> Exercise instructions:
Each line below must be printed exactly as it stands.

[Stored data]

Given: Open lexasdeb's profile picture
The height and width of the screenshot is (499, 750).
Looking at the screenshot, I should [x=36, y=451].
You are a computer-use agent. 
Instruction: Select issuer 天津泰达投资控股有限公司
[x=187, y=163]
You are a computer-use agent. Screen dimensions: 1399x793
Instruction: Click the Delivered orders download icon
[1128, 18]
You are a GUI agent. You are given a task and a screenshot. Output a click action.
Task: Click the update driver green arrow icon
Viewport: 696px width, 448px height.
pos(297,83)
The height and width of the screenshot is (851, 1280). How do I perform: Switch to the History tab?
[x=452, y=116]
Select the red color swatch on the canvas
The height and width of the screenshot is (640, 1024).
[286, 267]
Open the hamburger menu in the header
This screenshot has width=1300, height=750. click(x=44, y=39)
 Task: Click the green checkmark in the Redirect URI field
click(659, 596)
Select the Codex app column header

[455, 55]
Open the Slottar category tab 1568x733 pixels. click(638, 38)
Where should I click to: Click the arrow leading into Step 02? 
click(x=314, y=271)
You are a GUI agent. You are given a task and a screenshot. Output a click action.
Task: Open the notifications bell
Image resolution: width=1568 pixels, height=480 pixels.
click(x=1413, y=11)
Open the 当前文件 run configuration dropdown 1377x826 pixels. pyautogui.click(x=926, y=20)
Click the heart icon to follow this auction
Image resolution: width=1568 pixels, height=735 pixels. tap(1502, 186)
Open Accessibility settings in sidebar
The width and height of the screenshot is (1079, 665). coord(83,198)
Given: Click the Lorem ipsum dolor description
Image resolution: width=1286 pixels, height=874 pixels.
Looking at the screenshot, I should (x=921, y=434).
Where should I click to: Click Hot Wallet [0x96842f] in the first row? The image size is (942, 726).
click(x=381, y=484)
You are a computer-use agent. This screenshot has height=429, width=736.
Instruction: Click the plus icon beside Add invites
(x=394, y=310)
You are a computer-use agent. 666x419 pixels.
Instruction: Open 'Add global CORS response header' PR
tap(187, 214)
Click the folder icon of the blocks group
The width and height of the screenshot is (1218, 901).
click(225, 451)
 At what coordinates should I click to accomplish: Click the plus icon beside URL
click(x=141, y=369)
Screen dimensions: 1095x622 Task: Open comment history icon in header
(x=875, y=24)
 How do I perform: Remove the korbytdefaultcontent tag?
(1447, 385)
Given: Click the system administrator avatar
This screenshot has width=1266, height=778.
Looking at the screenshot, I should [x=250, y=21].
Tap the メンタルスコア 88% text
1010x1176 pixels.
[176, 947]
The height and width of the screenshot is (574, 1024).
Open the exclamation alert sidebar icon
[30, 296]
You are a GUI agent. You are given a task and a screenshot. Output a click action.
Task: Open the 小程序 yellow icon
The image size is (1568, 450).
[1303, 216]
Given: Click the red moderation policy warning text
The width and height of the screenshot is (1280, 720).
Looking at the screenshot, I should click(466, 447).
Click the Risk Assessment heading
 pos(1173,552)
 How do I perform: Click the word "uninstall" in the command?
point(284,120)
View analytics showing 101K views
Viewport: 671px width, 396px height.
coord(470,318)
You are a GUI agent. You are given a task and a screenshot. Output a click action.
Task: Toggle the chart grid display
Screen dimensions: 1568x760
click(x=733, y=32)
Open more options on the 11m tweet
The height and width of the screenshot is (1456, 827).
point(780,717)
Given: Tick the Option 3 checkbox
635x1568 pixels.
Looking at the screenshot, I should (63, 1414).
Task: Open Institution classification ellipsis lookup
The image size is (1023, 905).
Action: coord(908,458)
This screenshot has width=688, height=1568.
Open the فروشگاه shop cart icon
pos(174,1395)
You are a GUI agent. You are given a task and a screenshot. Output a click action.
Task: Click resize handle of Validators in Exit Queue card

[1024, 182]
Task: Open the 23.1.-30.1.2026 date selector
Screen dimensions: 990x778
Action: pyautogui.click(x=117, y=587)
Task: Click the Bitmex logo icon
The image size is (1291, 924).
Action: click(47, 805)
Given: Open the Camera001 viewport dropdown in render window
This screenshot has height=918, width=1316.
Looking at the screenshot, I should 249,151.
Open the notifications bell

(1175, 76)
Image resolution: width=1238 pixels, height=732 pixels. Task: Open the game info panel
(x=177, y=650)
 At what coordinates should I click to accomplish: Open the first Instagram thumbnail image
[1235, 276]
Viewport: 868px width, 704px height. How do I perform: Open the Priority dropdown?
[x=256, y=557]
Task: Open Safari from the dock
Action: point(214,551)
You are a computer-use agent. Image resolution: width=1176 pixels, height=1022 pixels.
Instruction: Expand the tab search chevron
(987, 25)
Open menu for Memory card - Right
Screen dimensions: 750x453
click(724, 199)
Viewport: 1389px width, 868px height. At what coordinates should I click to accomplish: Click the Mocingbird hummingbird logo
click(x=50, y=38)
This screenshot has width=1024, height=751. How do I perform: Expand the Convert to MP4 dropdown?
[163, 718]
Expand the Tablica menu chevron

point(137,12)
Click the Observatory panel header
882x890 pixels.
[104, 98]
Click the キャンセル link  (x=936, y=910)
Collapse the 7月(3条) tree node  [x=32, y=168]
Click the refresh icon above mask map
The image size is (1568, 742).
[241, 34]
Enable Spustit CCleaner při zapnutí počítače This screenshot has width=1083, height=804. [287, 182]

> Written reply:
Given: Open lexasdeb's profile picture
The height and width of the screenshot is (499, 750).
Looking at the screenshot, I should [x=36, y=451].
You are a computer-use agent. 
Instruction: Select issuer 天津泰达投资控股有限公司
[x=187, y=163]
You are a computer-use agent. Screen dimensions: 1399x793
Instruction: Click the Delivered orders download icon
[1128, 18]
You are a GUI agent. You are given a task and a screenshot. Output a click action.
Task: Click the update driver green arrow icon
Viewport: 696px width, 448px height.
pos(297,83)
The height and width of the screenshot is (851, 1280). How do I perform: Switch to the History tab?
[x=452, y=116]
Select the red color swatch on the canvas
The height and width of the screenshot is (640, 1024).
[286, 267]
Open the hamburger menu in the header
This screenshot has width=1300, height=750. click(x=44, y=39)
 Task: Click the green checkmark in the Redirect URI field
click(659, 596)
Select the Codex app column header

[455, 55]
Open the Slottar category tab 1568x733 pixels. click(638, 38)
Where should I click to: Click the arrow leading into Step 02? 
click(x=314, y=271)
You are a GUI agent. You are given a task and a screenshot. Output a click action.
Task: Open the notifications bell
Image resolution: width=1568 pixels, height=480 pixels.
click(x=1413, y=11)
Open the 当前文件 run configuration dropdown 1377x826 pixels. pyautogui.click(x=926, y=20)
Click the heart icon to follow this auction
Image resolution: width=1568 pixels, height=735 pixels. tap(1502, 186)
Open Accessibility settings in sidebar
The width and height of the screenshot is (1079, 665). coord(83,198)
Given: Click the Lorem ipsum dolor description
Image resolution: width=1286 pixels, height=874 pixels.
Looking at the screenshot, I should (x=921, y=434).
Where should I click to: Click Hot Wallet [0x96842f] in the first row? The image size is (942, 726).
click(x=381, y=484)
You are a computer-use agent. This screenshot has height=429, width=736.
Instruction: Click the plus icon beside Add invites
(x=394, y=310)
You are a computer-use agent. 666x419 pixels.
Instruction: Open 'Add global CORS response header' PR
tap(187, 214)
Click the folder icon of the blocks group
The width and height of the screenshot is (1218, 901).
click(225, 451)
 At what coordinates should I click to accomplish: Click the plus icon beside URL
click(x=141, y=369)
Screen dimensions: 1095x622 Task: Open comment history icon in header
(x=875, y=24)
 How do I perform: Remove the korbytdefaultcontent tag?
(1447, 385)
Given: Click the system administrator avatar
This screenshot has width=1266, height=778.
Looking at the screenshot, I should [x=250, y=21].
Tap the メンタルスコア 88% text
1010x1176 pixels.
[176, 947]
The height and width of the screenshot is (574, 1024).
Open the exclamation alert sidebar icon
[30, 296]
You are a GUI agent. You are given a task and a screenshot. Output a click action.
Task: Open the 小程序 yellow icon
The image size is (1568, 450).
[1303, 216]
Given: Click the red moderation policy warning text
The width and height of the screenshot is (1280, 720).
Looking at the screenshot, I should click(466, 447).
Click the Risk Assessment heading
 pos(1173,552)
 How do I perform: Click the word "uninstall" in the command?
point(284,120)
View analytics showing 101K views
Viewport: 671px width, 396px height.
coord(470,318)
You are a GUI agent. You are given a task and a screenshot. Output a click action.
Task: Toggle the chart grid display
Screen dimensions: 1568x760
click(x=733, y=32)
Open more options on the 11m tweet
The height and width of the screenshot is (1456, 827).
point(780,717)
Given: Tick the Option 3 checkbox
635x1568 pixels.
Looking at the screenshot, I should (63, 1414).
Task: Open Institution classification ellipsis lookup
The image size is (1023, 905).
Action: coord(908,458)
This screenshot has width=688, height=1568.
Open the فروشگاه shop cart icon
pos(174,1395)
You are a GUI agent. You are given a task and a screenshot. Output a click action.
Task: Click resize handle of Validators in Exit Queue card

[1024, 182]
Task: Open the 23.1.-30.1.2026 date selector
Screen dimensions: 990x778
Action: pyautogui.click(x=117, y=587)
Task: Click the Bitmex logo icon
The image size is (1291, 924).
Action: click(47, 805)
Given: Open the Camera001 viewport dropdown in render window
This screenshot has height=918, width=1316.
Looking at the screenshot, I should 249,151.
Open the notifications bell

(1175, 76)
Image resolution: width=1238 pixels, height=732 pixels. Task: Open the game info panel
(x=177, y=650)
 At what coordinates should I click to accomplish: Open the first Instagram thumbnail image
[1235, 276]
Viewport: 868px width, 704px height. How do I perform: Open the Priority dropdown?
[x=256, y=557]
Task: Open Safari from the dock
Action: point(214,551)
You are a computer-use agent. Image resolution: width=1176 pixels, height=1022 pixels.
Instruction: Expand the tab search chevron
(987, 25)
Open menu for Memory card - Right
Screen dimensions: 750x453
click(724, 199)
Viewport: 1389px width, 868px height. At what coordinates should I click to accomplish: Click the Mocingbird hummingbird logo
click(x=50, y=38)
This screenshot has width=1024, height=751. How do I perform: Expand the Convert to MP4 dropdown?
[163, 718]
Expand the Tablica menu chevron

point(137,12)
Click the Observatory panel header
882x890 pixels.
[104, 98]
Click the キャンセル link  (x=936, y=910)
Collapse the 7月(3条) tree node  [x=32, y=168]
Click the refresh icon above mask map
The image size is (1568, 742).
[241, 34]
Enable Spustit CCleaner při zapnutí počítače This screenshot has width=1083, height=804. [287, 182]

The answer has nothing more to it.